Dataset extract:
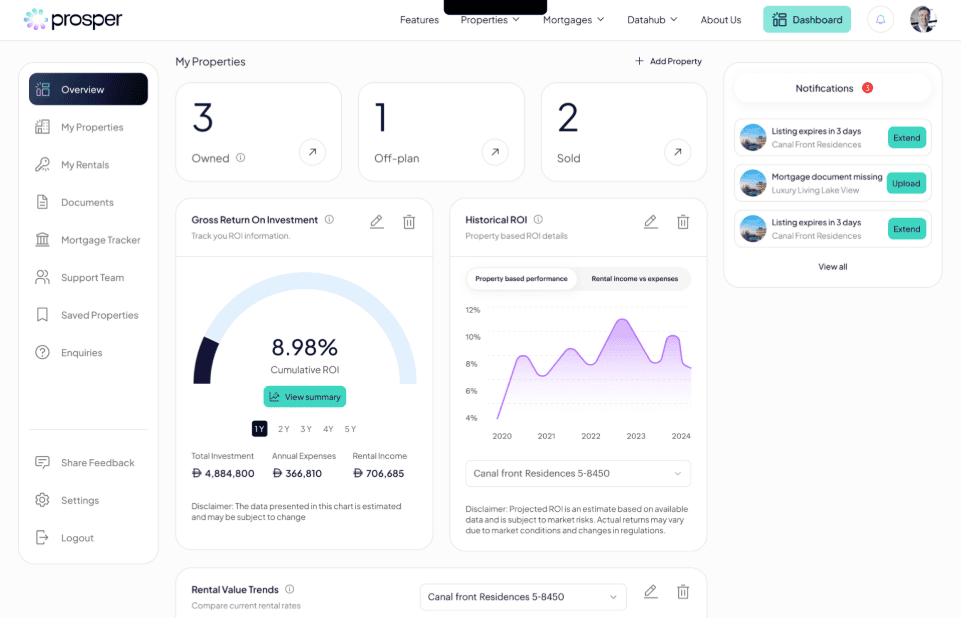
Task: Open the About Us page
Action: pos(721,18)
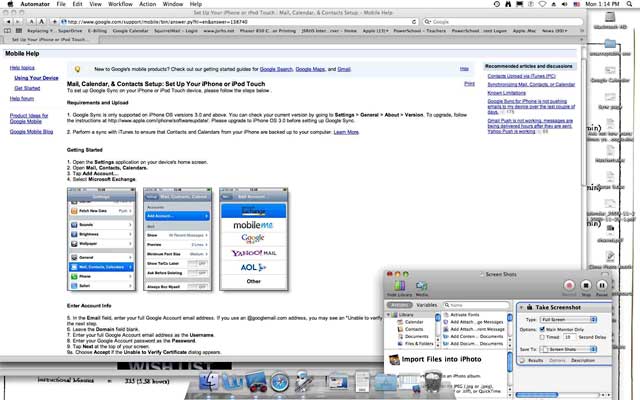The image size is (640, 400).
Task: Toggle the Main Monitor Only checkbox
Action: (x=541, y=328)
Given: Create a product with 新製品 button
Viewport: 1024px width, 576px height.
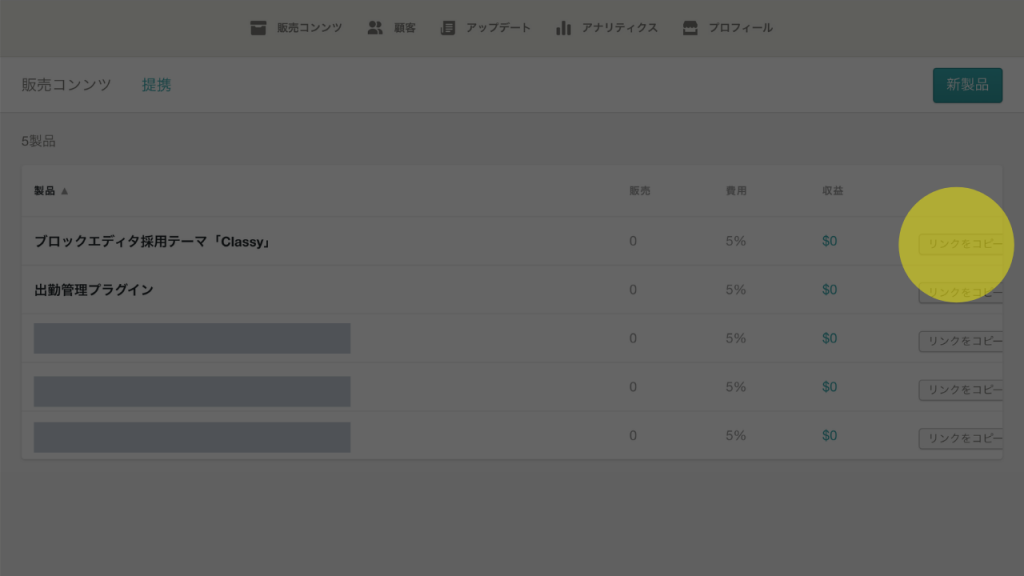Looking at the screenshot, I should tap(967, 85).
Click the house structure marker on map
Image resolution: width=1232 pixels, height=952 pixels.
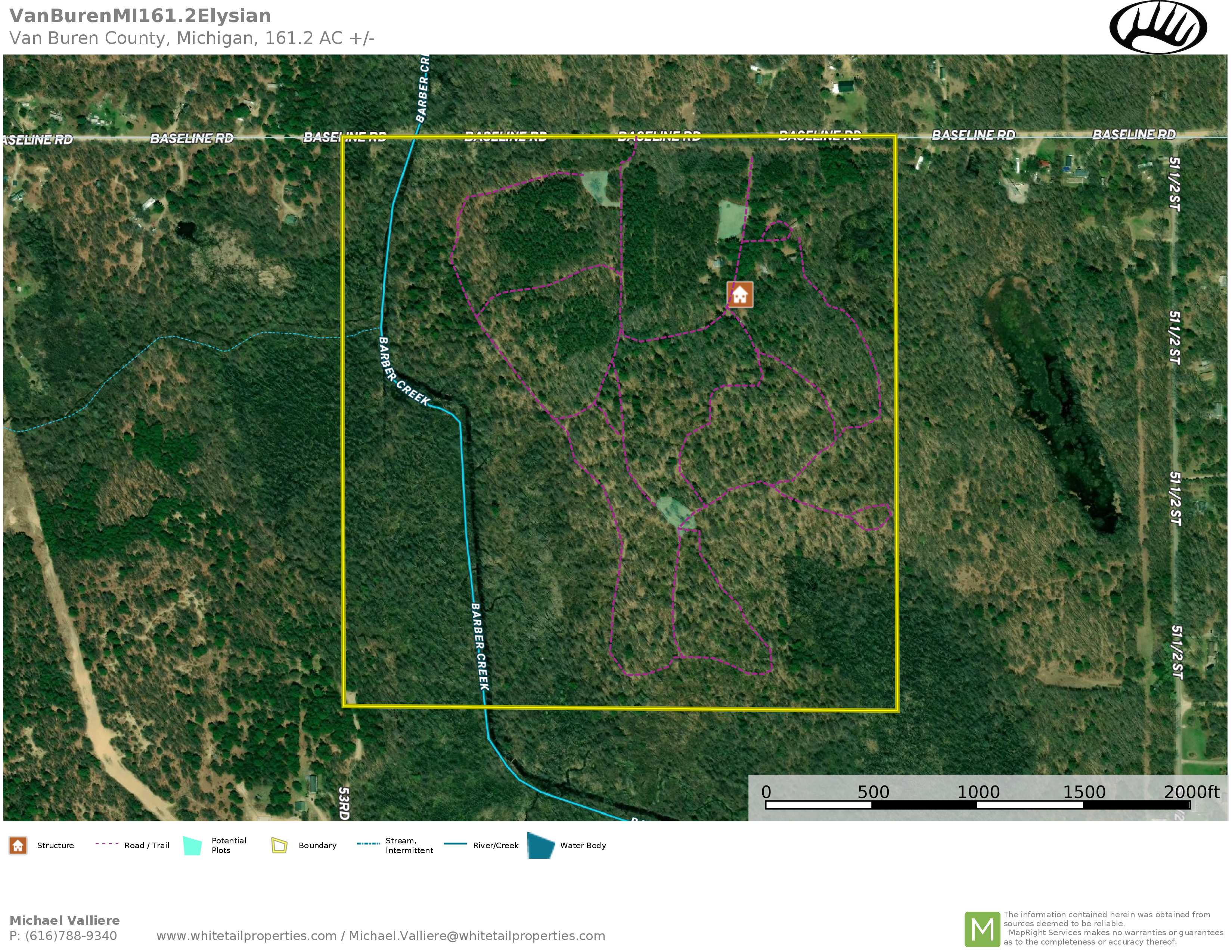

Written instruction: Find each line in the entries above that contains the word "height" and copy those lines out.

The response:
Viewport: 1024px width, 576px height.
Image resolution: width=1232 pixels, height=952 pixels.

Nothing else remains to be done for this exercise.